VoRse v. Des Moines Marble & Mantel Co.

Decision Date27 January 1898
Citation104 Iowa 541,73 N.W. 1064
PartiesVORSE v. DES MOINES MARBLE & MANTEL CO.
CourtIowa Supreme Court

OPINION TEXT STARTS HERE

Appeal from district court, Polk county; W. F. Conrad, Judge.

January 22, 1884, other parties executed a lease to a certain lot in the city of Des Moines, Iowa, to which lease the parties to this suit have succeeded in interest, the plaintiff as lessor, or party of the first part, and the defendant as lessee, or party of the second part, and a consideration of the case does not require a reference to other parties. The lease provided that the lessee should pay, aside from the annual rental, all taxes and assessments, of every kind and nature, that might be assessed against said lot, including street paving and curbing, during the continuance of the lease. The term of the lease was from March 1, 1884, to March 1, 1894. During the year 1893 four assessments were made against the lot,--two for curbing and two for paving. For all of such paving certificates were issued, and on the back of each the defendant signed a written waiver and agreement, under the law for making such assessments payable in installments instead of all at one time. The first installment of the assessments was paid by defendant, March 3, 1894, but it denies any liability for the payment of the balance of the assessments, and this action is, in part, to recover such amount. Plaintiff also seeks to recover for rent after the expiration of the lease, the facts as to which can better be stated in connection with the consideration of the question. The district court gave judgment for plaintiff on both claims, and the defendant appealed. Modified and affirmed.McVey & McVey, for appellant.

Davis & Davis, for appellee.

GRANGER, J.

1. We notice first the question as to defendant's liability for the unpaid balance of the assessments. The facts in the case are so far stipulated that there is really no question of fact at issue. As much importance, in argument, is attached to the fact of the assessments being payable in installments, it may be well to at once consider the law on that subject, and ascertain how the assessments are affected by it. It is appellee's claim that as to her, at least, there is no such right, because she is the owner of the lot, and only the owner can, under the law, make the waiver and agreement by which such right is obtained. The following are sections 17, 18, c. 168, Acts 21st Gen.
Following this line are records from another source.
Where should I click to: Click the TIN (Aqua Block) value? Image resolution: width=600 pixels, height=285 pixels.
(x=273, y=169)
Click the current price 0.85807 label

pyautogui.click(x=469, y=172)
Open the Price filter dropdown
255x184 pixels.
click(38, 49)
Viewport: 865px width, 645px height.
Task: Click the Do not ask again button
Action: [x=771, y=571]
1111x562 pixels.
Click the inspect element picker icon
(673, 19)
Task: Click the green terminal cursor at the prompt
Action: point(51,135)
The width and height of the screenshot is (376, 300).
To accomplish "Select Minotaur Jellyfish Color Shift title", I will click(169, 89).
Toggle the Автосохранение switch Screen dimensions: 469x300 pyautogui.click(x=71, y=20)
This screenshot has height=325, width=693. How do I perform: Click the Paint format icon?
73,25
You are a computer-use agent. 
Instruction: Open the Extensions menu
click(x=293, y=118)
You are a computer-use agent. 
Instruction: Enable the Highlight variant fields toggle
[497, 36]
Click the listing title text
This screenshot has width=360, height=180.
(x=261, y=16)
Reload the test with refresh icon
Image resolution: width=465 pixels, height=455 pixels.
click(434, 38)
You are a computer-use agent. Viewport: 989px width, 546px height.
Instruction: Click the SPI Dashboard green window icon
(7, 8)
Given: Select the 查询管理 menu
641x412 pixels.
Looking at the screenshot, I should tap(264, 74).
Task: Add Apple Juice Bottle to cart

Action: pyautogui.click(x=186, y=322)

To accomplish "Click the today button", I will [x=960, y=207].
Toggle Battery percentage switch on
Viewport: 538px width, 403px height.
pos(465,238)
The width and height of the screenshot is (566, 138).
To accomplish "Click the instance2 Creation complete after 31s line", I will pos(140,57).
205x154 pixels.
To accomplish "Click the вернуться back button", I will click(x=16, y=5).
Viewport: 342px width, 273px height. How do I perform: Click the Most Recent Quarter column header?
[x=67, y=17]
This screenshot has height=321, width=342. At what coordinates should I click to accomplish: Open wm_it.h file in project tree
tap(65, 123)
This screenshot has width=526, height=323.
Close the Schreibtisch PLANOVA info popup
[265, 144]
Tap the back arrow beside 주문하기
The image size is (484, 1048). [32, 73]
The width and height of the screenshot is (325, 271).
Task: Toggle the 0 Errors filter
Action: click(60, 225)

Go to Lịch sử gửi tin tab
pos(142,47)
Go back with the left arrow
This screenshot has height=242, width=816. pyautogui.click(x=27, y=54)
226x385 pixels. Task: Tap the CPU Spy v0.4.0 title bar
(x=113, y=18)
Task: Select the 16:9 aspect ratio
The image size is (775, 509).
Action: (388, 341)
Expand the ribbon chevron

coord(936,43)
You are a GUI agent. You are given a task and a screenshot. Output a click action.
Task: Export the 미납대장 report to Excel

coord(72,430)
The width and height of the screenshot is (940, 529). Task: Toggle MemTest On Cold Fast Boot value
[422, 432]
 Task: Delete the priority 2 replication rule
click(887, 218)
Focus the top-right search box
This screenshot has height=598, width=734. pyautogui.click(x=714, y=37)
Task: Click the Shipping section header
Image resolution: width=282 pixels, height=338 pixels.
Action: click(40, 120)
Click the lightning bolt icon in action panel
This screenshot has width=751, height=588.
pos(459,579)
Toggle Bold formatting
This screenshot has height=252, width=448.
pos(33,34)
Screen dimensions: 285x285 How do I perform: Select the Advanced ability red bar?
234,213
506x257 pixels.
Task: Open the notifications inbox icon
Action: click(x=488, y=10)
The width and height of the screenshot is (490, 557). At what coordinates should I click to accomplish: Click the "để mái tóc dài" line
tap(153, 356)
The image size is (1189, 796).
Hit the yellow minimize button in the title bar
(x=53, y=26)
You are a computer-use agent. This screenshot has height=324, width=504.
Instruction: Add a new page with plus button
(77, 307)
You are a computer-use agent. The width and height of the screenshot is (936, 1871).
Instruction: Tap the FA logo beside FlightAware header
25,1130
Assem. § 17:

Sec. 17. Whenever the owner or owners of any lot or lots, the assessment or assessments against which is or are embraced in any such certificate, shall severally promise and agree in writing endorsed on such certificate that, in consideration of having the right to pay his or their assessment or respective assessments in installments, they will not make any objection of illegality or irregularity as to their respective assessments, and will pay the same with interest thereon, * * * he or they shall have the benefit and be subject to all the provisions of this act authorizing the payment of assessments in annual installments relating to the lien and collection and payment of assessments so far as applicable.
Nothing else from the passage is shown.